Der Erdbändiger selbst wollte unter keinen Umständen entdeckt werden. Nachdem er sich am Vormittag das Gesicht an einem der Kanäle gewaschen hatte und dabei seine Maske für einen klitzekleinen Moment abnahm, wurde er bereits von einer Horde Heilerinnen beobachtet. Und noch schlimmer: Sie verfolgten ihn von diesem Moment an auf Schritt und Tritt.

 

"Hallo Hübscher! Hast du schon eine Begleitung für die Feier heute Abend?" "Deine Haut ist ja so schön gebräunt." "Trainierst du? Diese Muskeln müssen doch von Bodybuilding stammen!" 

 

Das war nicht das erste Mal, dass er von Frauen gejagt wurde. Bevor er die Falkenmaske trug, war ihm sowas ständig passiert. Deshalb war er über die Gesichtsbedeckung froh gewesen. Zu seinem Unglück hat er sie jedoch am Kanal liegen lassen, als er los gerannt war. Und ohne Maske fühlte er sich den Mädchen schutzlos ausgeliefert, weshalb er sich nun unter einer der Brücken versteckt hatte. Seine längeren Haare hingen ihm vor dem Gesicht, was als eine Art der Tarnung gedacht war. Schien jedoch nicht sonderlich gut gewesen zu sein.

 

"Hey, bist du nicht der Vogeltyp?"  

 

Der Falke erstarrte. Er wurde entdeckt. "NEIN!" schrie er in einer für Männer doch recht hohen Stimme und verdeckte sein Gesicht mit seiner Hand.
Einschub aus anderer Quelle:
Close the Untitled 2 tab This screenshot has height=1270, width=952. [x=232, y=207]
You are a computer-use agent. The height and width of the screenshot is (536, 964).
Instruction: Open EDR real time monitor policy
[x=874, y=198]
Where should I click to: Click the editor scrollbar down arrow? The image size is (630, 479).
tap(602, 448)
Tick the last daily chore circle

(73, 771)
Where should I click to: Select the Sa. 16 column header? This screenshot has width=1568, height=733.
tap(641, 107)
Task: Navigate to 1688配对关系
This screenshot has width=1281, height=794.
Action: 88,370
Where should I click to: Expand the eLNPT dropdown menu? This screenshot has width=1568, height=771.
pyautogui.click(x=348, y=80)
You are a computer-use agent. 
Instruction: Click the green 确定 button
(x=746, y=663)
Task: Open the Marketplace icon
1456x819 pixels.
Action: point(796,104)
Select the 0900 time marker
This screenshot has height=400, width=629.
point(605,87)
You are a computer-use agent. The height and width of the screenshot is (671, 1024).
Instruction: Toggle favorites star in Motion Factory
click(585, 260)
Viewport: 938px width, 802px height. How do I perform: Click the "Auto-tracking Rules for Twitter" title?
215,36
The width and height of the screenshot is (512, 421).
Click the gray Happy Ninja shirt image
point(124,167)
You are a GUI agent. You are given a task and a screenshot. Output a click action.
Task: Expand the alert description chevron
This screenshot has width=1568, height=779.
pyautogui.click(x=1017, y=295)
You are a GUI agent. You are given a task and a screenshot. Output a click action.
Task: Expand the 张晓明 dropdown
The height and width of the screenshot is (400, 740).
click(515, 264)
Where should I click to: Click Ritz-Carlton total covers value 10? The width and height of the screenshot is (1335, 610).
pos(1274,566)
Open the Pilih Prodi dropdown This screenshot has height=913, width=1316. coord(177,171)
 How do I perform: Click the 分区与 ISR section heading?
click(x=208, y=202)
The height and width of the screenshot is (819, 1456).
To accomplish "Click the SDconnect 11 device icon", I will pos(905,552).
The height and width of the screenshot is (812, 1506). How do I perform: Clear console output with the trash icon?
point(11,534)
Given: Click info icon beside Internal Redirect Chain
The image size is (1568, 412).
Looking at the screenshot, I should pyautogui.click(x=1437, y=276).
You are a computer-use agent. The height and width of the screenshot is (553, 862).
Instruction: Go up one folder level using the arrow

Daraufhin hörte er es neben sich kichern. "Du kannst deine Hand ruhig wegnehmen. Ich seh dich auch so!"  Verwirrt sah er auf. Es war das kleine blinde Mädchen. Die Erdbändigerin.

 

"Warum nochmal sitzt du jetzt hier?" fragte sie belustigt. Daraufhin bemerkte der Falke erst seinen Fehler. Er hatte sie schlichtweg übersehen, als er sich hier niedergelassen hatte. Er musste mindestens schon fünf Minuten dort neben ihr sitzen. Ihm stieg die Schamesröte ins Gesicht und er tötete sich innerlich selbst.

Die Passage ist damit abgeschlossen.